4 Surprising Foods That Can Damage Your Teeth

Everyone knows that eating a lot of sticky, sugary foods can damage your teeth and cause cavities. What may surprise you is that there are other types of foods and beverages, many of them considered healthy, that can also damage your teeth. Here is a list of four surprising dental destroyers, as well as what you can do to protect your pearly whites:

1. Starchy Foods

Starches are a form of sugar, and they provide fuel for the plaque and bacteria that coat your teeth. When you eat starchy foods they leave a residue on your teeth. Oral bacteria cling to that residue and proliferate there. Over time, iff you don't brush well after eating starchy foods, you can end up with nasty cavities and gum disease. Starchy foods include potatoes and root vegetables, breads and pasta, whole grains, and rice.

2. Acidic Foods

Next to bacteria, acids are like kryptonite to your teeth. Just like oral bacteria that cling to the residue on your teeth, acids can sit on your teeth and eat through the enamel, making you more vulnerable to cavities. Acids can also etch the enamel, making it more prone to staining. Acidic foods include fresh fruits and fruit juices, carbonated soft drinks (even sugarless), tomatoes, wine, and vinegar.

3. Hard Foods

Hard foods can crack and chip the enamel on your teeth, making them more prone to decay. Hard foods can also crack and chip existing fillings, giving bacteria a chance to infiltrate deeper into your teeth and reach the reach the roots, where they can do more damage. Hard foods include carrots, corn on the cob, hard candies (even sugarless), and ice cubes.

4. Sticky, Clingy Foods

Sticky or clingy foods are foods that get stuck on, in or between your teeth or gums. These foods linger long after you have eaten them (and sometimes after brushing) and they feed the bacteria that destroy your teeth. Sometimes you can tell that these foods are there, because they stain your teeth and are annoying; but other times they could hang out without you noticing. Flossing is usually required to remove these foods. Sticky or clingy foods include sticky and chewy candies or fruit snacks, meats, leafy greens, and corn kernels.

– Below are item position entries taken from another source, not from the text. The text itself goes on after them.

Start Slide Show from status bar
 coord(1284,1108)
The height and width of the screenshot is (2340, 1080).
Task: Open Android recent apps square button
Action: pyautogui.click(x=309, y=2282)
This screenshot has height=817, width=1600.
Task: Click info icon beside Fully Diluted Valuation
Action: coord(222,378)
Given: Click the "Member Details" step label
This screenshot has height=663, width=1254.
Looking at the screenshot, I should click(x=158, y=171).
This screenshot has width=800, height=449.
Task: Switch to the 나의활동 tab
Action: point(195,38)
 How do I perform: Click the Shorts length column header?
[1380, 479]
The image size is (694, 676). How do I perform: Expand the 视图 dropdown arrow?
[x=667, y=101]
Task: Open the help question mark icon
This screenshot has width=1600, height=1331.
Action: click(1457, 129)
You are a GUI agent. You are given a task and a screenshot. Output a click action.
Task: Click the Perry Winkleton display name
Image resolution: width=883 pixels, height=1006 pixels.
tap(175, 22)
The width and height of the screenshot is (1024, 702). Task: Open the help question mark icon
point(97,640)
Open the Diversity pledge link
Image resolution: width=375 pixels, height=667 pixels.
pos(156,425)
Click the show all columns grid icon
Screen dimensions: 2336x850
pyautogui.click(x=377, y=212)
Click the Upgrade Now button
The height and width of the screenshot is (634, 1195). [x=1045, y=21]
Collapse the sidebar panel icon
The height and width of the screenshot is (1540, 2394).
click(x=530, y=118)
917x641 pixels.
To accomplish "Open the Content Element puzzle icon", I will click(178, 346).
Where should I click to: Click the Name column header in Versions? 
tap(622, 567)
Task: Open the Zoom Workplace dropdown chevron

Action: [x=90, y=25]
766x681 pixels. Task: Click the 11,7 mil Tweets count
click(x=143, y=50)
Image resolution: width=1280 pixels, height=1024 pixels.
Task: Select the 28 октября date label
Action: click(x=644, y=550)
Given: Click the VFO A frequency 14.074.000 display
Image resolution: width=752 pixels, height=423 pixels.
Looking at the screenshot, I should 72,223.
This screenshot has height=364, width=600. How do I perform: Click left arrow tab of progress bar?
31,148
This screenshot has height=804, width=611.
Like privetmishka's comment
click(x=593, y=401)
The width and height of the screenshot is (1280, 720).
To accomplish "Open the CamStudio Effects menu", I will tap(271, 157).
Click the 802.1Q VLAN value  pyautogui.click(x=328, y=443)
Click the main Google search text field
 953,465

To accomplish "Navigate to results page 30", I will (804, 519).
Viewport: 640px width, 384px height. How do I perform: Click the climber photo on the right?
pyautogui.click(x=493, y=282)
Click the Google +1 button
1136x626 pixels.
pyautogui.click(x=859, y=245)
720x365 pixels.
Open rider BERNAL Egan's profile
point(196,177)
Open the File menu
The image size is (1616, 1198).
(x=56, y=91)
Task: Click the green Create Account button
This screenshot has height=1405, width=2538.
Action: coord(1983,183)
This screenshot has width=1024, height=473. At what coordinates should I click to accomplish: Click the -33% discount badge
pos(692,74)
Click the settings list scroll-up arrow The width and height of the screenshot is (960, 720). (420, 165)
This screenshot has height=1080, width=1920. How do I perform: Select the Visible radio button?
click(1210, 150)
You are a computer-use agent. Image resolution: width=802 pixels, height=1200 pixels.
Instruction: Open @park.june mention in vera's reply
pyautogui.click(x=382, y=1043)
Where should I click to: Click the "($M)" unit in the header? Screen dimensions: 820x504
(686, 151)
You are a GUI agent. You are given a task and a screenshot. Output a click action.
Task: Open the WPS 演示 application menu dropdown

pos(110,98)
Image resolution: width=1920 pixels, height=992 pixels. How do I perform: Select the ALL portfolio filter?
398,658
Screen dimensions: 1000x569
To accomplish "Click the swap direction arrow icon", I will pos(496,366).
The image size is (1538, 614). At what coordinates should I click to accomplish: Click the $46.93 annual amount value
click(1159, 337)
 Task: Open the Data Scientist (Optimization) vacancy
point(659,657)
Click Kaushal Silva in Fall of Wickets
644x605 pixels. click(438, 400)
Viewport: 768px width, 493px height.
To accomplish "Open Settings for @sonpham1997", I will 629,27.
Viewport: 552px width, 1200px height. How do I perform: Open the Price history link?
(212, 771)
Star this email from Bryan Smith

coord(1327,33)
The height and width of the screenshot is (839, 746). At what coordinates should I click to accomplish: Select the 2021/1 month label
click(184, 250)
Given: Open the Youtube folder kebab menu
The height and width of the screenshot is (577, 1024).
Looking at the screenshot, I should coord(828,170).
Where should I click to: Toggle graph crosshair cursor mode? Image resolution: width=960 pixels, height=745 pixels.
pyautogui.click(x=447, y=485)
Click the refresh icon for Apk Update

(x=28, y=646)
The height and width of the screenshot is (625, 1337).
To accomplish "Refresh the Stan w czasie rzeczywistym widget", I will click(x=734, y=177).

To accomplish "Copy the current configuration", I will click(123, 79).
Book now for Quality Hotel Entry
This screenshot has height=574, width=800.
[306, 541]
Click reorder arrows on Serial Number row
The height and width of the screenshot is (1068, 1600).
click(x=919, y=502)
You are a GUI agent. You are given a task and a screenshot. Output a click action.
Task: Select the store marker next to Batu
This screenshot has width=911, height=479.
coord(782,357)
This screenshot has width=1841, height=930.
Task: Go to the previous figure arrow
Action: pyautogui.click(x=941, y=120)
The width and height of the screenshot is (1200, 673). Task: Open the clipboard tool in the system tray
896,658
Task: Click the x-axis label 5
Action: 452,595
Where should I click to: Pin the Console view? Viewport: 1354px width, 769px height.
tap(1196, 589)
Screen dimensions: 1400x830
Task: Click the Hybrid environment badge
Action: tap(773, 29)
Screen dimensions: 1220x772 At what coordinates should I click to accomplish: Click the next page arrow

Protecting Your Teeth and Gums

The best way to protect your teeth and gums is to avoid these potentially damaging foods altogether. However, doing so would involve removing several enjoyable and beneficial foods from your diet. Since that could be both challenging and unhealthy, you are better off taking preventative measures by stepping up your dental hygiene to avoid any damage these foods might cause.

Preventative Measures to Protect Teeth

  • Cut hard foods into bite-sized pieces

  • Drink acidic beverages through a straw

  • Cut corn-on-the-cob off the cob before eating

Improving Dental Hygiene

  • Brush teeth or at least rinse your mouth with a fluoride mouthwash, or plain water, after you eat to remove any food residue

  • Carry dental floss with you to remove any sticky or clingy foods from between your teeth

  • Carry a tooth brush with you for some post-lunch maintenance.Make sure the brush has soft bristles, and avoid over brushing (which can also damage your tooth enamel and hurt gums)

You should do all of these things in addition to brushing your teeth in the morning and before bed, flossing regularly, and getting dental checkups every six months.